→ **Exercise goal**
Could you write out all of the data again, word for word?
+ + +
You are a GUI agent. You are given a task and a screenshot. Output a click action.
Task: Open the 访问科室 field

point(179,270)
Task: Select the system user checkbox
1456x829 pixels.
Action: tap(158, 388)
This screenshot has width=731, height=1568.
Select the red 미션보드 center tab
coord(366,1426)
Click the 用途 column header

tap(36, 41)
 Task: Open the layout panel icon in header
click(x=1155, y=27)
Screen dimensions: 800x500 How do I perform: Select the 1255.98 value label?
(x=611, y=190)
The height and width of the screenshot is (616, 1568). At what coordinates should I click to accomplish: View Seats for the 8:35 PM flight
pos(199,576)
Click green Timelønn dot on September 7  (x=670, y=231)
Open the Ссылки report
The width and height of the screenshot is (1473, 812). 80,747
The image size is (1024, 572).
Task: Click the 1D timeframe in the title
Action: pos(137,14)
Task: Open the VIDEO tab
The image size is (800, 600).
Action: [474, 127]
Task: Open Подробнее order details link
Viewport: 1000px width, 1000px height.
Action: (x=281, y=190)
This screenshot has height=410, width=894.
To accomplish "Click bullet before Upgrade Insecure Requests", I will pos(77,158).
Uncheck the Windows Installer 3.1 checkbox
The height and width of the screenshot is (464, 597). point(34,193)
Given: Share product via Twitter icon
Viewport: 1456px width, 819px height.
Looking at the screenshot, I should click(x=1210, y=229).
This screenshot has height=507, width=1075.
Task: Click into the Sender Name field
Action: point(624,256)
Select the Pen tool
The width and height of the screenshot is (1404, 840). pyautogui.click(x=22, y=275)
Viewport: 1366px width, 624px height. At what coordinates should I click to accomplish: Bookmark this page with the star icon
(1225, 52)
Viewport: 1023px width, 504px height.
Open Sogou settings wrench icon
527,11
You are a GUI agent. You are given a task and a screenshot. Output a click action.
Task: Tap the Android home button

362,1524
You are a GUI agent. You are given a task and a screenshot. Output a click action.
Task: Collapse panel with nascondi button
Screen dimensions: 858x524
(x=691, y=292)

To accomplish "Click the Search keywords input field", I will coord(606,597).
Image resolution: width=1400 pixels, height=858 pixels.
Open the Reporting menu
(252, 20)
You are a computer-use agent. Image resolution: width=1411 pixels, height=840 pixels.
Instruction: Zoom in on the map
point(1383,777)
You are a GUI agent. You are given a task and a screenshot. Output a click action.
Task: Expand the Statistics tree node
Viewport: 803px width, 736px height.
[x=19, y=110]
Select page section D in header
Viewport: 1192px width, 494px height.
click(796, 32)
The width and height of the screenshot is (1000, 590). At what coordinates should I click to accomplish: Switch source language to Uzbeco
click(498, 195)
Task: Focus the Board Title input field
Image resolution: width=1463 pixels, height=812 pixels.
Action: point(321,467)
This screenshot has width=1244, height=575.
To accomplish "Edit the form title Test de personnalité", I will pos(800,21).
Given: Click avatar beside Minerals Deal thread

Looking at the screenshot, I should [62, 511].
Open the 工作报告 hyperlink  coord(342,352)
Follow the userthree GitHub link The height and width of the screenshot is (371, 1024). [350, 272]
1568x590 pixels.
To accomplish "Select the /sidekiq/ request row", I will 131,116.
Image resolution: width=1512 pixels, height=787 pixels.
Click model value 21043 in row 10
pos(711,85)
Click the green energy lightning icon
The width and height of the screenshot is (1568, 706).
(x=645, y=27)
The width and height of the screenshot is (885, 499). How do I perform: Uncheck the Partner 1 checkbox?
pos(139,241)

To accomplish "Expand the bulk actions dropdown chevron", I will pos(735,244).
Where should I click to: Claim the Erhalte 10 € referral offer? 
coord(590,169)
+ + +
→ **Result below**
You are a GUI agent. You are given a task and a screenshot. Output a click action.
Task: Open the 访问科室 field

point(179,270)
Task: Select the system user checkbox
1456x829 pixels.
Action: tap(158, 388)
This screenshot has width=731, height=1568.
Select the red 미션보드 center tab
coord(366,1426)
Click the 用途 column header

tap(36, 41)
 Task: Open the layout panel icon in header
click(x=1155, y=27)
Screen dimensions: 800x500 How do I perform: Select the 1255.98 value label?
(x=611, y=190)
The height and width of the screenshot is (616, 1568). At what coordinates should I click to accomplish: View Seats for the 8:35 PM flight
pos(199,576)
Click green Timelønn dot on September 7  (x=670, y=231)
Open the Ссылки report
The width and height of the screenshot is (1473, 812). 80,747
The image size is (1024, 572).
Task: Click the 1D timeframe in the title
Action: pos(137,14)
Task: Open the VIDEO tab
The image size is (800, 600).
Action: [474, 127]
Task: Open Подробнее order details link
Viewport: 1000px width, 1000px height.
Action: (x=281, y=190)
This screenshot has height=410, width=894.
To accomplish "Click bullet before Upgrade Insecure Requests", I will pos(77,158).
Uncheck the Windows Installer 3.1 checkbox
The height and width of the screenshot is (464, 597). point(34,193)
Given: Share product via Twitter icon
Viewport: 1456px width, 819px height.
Looking at the screenshot, I should click(x=1210, y=229).
This screenshot has height=507, width=1075.
Task: Click into the Sender Name field
Action: point(624,256)
Select the Pen tool
The width and height of the screenshot is (1404, 840). pyautogui.click(x=22, y=275)
Viewport: 1366px width, 624px height. At what coordinates should I click to accomplish: Bookmark this page with the star icon
(1225, 52)
Viewport: 1023px width, 504px height.
Open Sogou settings wrench icon
527,11
You are a GUI agent. You are given a task and a screenshot. Output a click action.
Task: Tap the Android home button

362,1524
You are a GUI agent. You are given a task and a screenshot. Output a click action.
Task: Collapse panel with nascondi button
Screen dimensions: 858x524
(x=691, y=292)

To accomplish "Click the Search keywords input field", I will coord(606,597).
Image resolution: width=1400 pixels, height=858 pixels.
Open the Reporting menu
(252, 20)
You are a computer-use agent. Image resolution: width=1411 pixels, height=840 pixels.
Instruction: Zoom in on the map
point(1383,777)
You are a GUI agent. You are given a task and a screenshot. Output a click action.
Task: Expand the Statistics tree node
Viewport: 803px width, 736px height.
[x=19, y=110]
Select page section D in header
Viewport: 1192px width, 494px height.
click(796, 32)
The width and height of the screenshot is (1000, 590). At what coordinates should I click to accomplish: Switch source language to Uzbeco
click(498, 195)
Task: Focus the Board Title input field
Image resolution: width=1463 pixels, height=812 pixels.
Action: point(321,467)
This screenshot has width=1244, height=575.
To accomplish "Edit the form title Test de personnalité", I will pos(800,21).
Given: Click avatar beside Minerals Deal thread

Looking at the screenshot, I should [62, 511].
Open the 工作报告 hyperlink  coord(342,352)
Follow the userthree GitHub link The height and width of the screenshot is (371, 1024). [350, 272]
1568x590 pixels.
To accomplish "Select the /sidekiq/ request row", I will 131,116.
Image resolution: width=1512 pixels, height=787 pixels.
Click model value 21043 in row 10
pos(711,85)
Click the green energy lightning icon
The width and height of the screenshot is (1568, 706).
(x=645, y=27)
The width and height of the screenshot is (885, 499). How do I perform: Uncheck the Partner 1 checkbox?
pos(139,241)

To accomplish "Expand the bulk actions dropdown chevron", I will pos(735,244).
Where should I click to: Claim the Erhalte 10 € referral offer? 
coord(590,169)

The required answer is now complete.